After almost a year of being disconnected with myself, I found the drive to write again. Continuously. Again and again, from time to time. Ideas and thoughts and musings flow out of my mind, pouring out from pen to paper. I have this urge to continuously write; about things, places, people. I do not want to stop writing and expressing myself in words. I write about other things aside from the travel plans, the itineraries, the reminders, the lectures, and the long lists that I am fond of.
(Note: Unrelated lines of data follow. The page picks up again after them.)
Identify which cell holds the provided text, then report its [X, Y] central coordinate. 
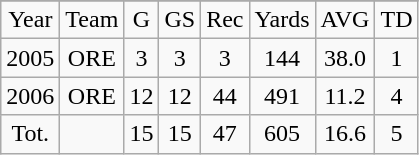
47 [225, 134]
491 [282, 96]
16.6 [345, 134]
TD [396, 20]
2005 [30, 58]
605 [282, 134]
1 [396, 58]
144 [282, 58]
GS [180, 20]
11.2 [345, 96]
38.0 [345, 58]
G [142, 20]
5 [396, 134]
Rec [225, 20]
Team [92, 20]
AVG [345, 20]
4 [396, 96]
2006 [30, 96]
Tot. [30, 134]
Yards [282, 20]
44 [225, 96]
Year [30, 20]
These days, I am always excited to go home so I could start writing on my journal. Every day on my way home, I yearn for that space on my bed where I would write my heart out. Every day, while I stare at my work computer, I am dreading to go home so I could be free from the rules and regulations that limit my creativity. I want to not to go to work, to stay in bed, to write.
I don’t want to do anything else anymore. All I ever want to do is write and do all things creative. I want to quit my day job and study literature and enroll in creative classes–photography, film, illustration. I want to stay in on days when the creative juices flow, watch comfort films with a whole bag of popcorn in hand, and finish a whole novel series in three days. That’s the dream.
There’s a rare sense of fulfillment right after I put the last period on my journal entries. An odd tinge of satisfaction the moment I hit Publish. It’s the same feel that I will certainly get once this post is through.